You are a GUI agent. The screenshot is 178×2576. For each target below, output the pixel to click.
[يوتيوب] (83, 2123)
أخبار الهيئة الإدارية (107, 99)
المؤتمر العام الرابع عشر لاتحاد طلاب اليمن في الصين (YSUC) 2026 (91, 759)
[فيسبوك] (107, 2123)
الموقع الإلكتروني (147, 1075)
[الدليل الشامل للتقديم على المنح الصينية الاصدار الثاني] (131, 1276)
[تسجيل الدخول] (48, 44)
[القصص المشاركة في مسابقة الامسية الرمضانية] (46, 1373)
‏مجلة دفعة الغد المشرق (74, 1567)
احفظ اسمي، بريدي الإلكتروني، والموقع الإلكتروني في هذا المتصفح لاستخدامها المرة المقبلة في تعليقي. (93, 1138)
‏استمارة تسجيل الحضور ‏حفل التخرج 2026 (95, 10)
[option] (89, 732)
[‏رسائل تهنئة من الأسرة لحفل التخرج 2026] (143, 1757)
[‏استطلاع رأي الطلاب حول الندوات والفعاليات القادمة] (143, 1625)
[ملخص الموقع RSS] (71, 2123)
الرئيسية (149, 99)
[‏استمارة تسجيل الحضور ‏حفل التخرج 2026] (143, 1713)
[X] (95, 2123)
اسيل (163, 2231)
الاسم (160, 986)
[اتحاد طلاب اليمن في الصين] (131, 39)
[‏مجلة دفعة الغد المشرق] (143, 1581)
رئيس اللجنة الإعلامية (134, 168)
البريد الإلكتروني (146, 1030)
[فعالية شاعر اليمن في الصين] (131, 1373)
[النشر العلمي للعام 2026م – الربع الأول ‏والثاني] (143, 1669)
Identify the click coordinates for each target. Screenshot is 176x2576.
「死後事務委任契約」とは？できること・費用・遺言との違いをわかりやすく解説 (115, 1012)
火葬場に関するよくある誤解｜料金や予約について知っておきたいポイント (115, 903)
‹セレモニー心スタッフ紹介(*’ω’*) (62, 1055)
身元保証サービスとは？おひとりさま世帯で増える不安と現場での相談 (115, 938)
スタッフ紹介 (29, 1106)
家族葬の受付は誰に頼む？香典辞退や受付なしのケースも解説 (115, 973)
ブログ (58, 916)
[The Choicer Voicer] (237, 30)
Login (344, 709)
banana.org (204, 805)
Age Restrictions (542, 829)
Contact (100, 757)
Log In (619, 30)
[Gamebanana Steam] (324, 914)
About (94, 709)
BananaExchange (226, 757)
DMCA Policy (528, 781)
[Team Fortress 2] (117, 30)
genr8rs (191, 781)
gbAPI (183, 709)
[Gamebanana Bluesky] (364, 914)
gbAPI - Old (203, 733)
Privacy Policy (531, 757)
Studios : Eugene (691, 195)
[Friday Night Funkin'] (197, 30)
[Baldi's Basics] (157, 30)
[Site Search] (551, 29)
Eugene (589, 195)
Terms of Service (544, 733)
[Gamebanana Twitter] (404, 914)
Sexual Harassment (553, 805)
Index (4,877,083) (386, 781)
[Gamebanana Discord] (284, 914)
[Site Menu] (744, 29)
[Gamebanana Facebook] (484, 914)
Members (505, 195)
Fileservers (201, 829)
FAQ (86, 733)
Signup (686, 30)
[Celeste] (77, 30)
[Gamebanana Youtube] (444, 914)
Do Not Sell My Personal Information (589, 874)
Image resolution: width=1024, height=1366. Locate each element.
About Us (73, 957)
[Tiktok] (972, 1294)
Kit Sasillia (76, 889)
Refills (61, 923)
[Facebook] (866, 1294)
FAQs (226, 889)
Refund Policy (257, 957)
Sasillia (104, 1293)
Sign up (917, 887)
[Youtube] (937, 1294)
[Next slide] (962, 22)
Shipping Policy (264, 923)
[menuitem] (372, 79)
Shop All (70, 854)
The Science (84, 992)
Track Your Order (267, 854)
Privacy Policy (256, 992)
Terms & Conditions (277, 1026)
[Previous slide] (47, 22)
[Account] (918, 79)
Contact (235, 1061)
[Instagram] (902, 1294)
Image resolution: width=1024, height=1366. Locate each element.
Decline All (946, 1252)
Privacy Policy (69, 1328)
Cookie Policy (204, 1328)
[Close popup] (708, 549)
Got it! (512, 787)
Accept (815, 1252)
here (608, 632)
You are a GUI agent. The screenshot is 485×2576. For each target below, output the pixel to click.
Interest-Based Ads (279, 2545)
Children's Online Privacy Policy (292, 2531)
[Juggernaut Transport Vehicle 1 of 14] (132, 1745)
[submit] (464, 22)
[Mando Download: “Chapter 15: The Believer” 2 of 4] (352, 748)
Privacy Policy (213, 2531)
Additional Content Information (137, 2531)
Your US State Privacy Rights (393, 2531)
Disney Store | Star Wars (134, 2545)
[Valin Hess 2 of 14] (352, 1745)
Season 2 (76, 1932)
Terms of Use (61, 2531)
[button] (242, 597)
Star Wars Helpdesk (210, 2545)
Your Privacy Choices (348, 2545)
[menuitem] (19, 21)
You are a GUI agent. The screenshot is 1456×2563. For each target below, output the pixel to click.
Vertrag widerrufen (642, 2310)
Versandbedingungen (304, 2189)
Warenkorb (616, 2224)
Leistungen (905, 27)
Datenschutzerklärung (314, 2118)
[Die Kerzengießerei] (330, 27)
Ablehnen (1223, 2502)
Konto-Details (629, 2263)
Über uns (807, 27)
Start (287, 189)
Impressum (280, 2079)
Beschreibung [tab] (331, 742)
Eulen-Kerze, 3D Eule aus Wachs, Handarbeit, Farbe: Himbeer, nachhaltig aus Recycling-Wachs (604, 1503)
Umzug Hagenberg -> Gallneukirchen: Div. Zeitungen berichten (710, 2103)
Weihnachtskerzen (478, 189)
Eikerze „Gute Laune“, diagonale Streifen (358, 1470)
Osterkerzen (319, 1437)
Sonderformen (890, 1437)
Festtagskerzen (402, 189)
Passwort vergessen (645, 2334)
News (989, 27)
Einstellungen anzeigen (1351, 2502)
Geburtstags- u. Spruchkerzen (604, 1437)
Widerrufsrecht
◇ ◇ ◇ ◇
PROMPT:
What you give back must match the records word for word.

WRITTEN SOLUTION:
You are a GUI agent. The screenshot is 178×2576. For each target below, output the pixel to click.
[يوتيوب] (83, 2123)
أخبار الهيئة الإدارية (107, 99)
المؤتمر العام الرابع عشر لاتحاد طلاب اليمن في الصين (YSUC) 2026 (91, 759)
[فيسبوك] (107, 2123)
الموقع الإلكتروني (147, 1075)
[الدليل الشامل للتقديم على المنح الصينية الاصدار الثاني] (131, 1276)
[تسجيل الدخول] (48, 44)
[القصص المشاركة في مسابقة الامسية الرمضانية] (46, 1373)
‏مجلة دفعة الغد المشرق (74, 1567)
احفظ اسمي، بريدي الإلكتروني، والموقع الإلكتروني في هذا المتصفح لاستخدامها المرة المقبلة في تعليقي. (93, 1138)
‏استمارة تسجيل الحضور ‏حفل التخرج 2026 (95, 10)
[option] (89, 732)
[‏رسائل تهنئة من الأسرة لحفل التخرج 2026] (143, 1757)
[‏استطلاع رأي الطلاب حول الندوات والفعاليات القادمة] (143, 1625)
[ملخص الموقع RSS] (71, 2123)
الرئيسية (149, 99)
[‏استمارة تسجيل الحضور ‏حفل التخرج 2026] (143, 1713)
[X] (95, 2123)
اسيل (163, 2231)
الاسم (160, 986)
[اتحاد طلاب اليمن في الصين] (131, 39)
[‏مجلة دفعة الغد المشرق] (143, 1581)
رئيس اللجنة الإعلامية (134, 168)
البريد الإلكتروني (146, 1030)
[فعالية شاعر اليمن في الصين] (131, 1373)
[النشر العلمي للعام 2026م – الربع الأول ‏والثاني] (143, 1669)
Identify the click coordinates for each target. Screenshot is 176x2576.
「死後事務委任契約」とは？できること・費用・遺言との違いをわかりやすく解説 (115, 1012)
火葬場に関するよくある誤解｜料金や予約について知っておきたいポイント (115, 903)
‹セレモニー心スタッフ紹介(*’ω’*) (62, 1055)
身元保証サービスとは？おひとりさま世帯で増える不安と現場での相談 (115, 938)
スタッフ紹介 (29, 1106)
家族葬の受付は誰に頼む？香典辞退や受付なしのケースも解説 (115, 973)
ブログ (58, 916)
[The Choicer Voicer] (237, 30)
Login (344, 709)
banana.org (204, 805)
Age Restrictions (542, 829)
Contact (100, 757)
Log In (619, 30)
[Gamebanana Steam] (324, 914)
About (94, 709)
BananaExchange (226, 757)
DMCA Policy (528, 781)
[Team Fortress 2] (117, 30)
genr8rs (191, 781)
gbAPI (183, 709)
[Gamebanana Bluesky] (364, 914)
gbAPI - Old (203, 733)
Privacy Policy (531, 757)
Studios : Eugene (691, 195)
[Friday Night Funkin'] (197, 30)
[Baldi's Basics] (157, 30)
[Site Search] (551, 29)
Eugene (589, 195)
Terms of Service (544, 733)
[Gamebanana Twitter] (404, 914)
Sexual Harassment (553, 805)
Index (4,877,083) (386, 781)
[Gamebanana Discord] (284, 914)
[Site Menu] (744, 29)
[Gamebanana Facebook] (484, 914)
Members (505, 195)
Fileservers (201, 829)
FAQ (86, 733)
Signup (686, 30)
[Celeste] (77, 30)
[Gamebanana Youtube] (444, 914)
Do Not Sell My Personal Information (589, 874)
Image resolution: width=1024, height=1366. Locate each element.
About Us (73, 957)
[Tiktok] (972, 1294)
Kit Sasillia (76, 889)
Refills (61, 923)
[Facebook] (866, 1294)
FAQs (226, 889)
Refund Policy (257, 957)
Sasillia (104, 1293)
Sign up (917, 887)
[Youtube] (937, 1294)
[Next slide] (962, 22)
Shipping Policy (264, 923)
[menuitem] (372, 79)
Shop All (70, 854)
The Science (84, 992)
Track Your Order (267, 854)
Privacy Policy (256, 992)
Terms & Conditions (277, 1026)
[Previous slide] (47, 22)
[Account] (918, 79)
Contact (235, 1061)
[Instagram] (902, 1294)
Image resolution: width=1024, height=1366. Locate each element.
Decline All (946, 1252)
Privacy Policy (69, 1328)
Cookie Policy (204, 1328)
[Close popup] (708, 549)
Got it! (512, 787)
Accept (815, 1252)
here (608, 632)
You are a GUI agent. The screenshot is 485×2576. For each target below, output the pixel to click.
Interest-Based Ads (279, 2545)
Children's Online Privacy Policy (292, 2531)
[Juggernaut Transport Vehicle 1 of 14] (132, 1745)
[submit] (464, 22)
[Mando Download: “Chapter 15: The Believer” 2 of 4] (352, 748)
Privacy Policy (213, 2531)
Additional Content Information (137, 2531)
Your US State Privacy Rights (393, 2531)
Disney Store | Star Wars (134, 2545)
[Valin Hess 2 of 14] (352, 1745)
Season 2 (76, 1932)
Terms of Use (61, 2531)
[button] (242, 597)
Star Wars Helpdesk (210, 2545)
Your Privacy Choices (348, 2545)
[menuitem] (19, 21)
You are a GUI agent. The screenshot is 1456×2563. For each target below, output the pixel to click.
Vertrag widerrufen (642, 2310)
Versandbedingungen (304, 2189)
Warenkorb (616, 2224)
Leistungen (905, 27)
Datenschutzerklärung (314, 2118)
[Die Kerzengießerei] (330, 27)
Ablehnen (1223, 2502)
Konto-Details (629, 2263)
Über uns (807, 27)
Start (287, 189)
Impressum (280, 2079)
Beschreibung [tab] (331, 742)
Eulen-Kerze, 3D Eule aus Wachs, Handarbeit, Farbe: Himbeer, nachhaltig aus Recycling-Wachs (604, 1503)
Umzug Hagenberg -> Gallneukirchen: Div. Zeitungen berichten (710, 2103)
Weihnachtskerzen (478, 189)
Eikerze „Gute Laune“, diagonale Streifen (358, 1470)
Osterkerzen (319, 1437)
Sonderformen (890, 1437)
Festtagskerzen (402, 189)
Passwort vergessen (645, 2334)
News (989, 27)
Einstellungen anzeigen (1351, 2502)
Geburtstags- u. Spruchkerzen (604, 1437)
Widerrufsrecht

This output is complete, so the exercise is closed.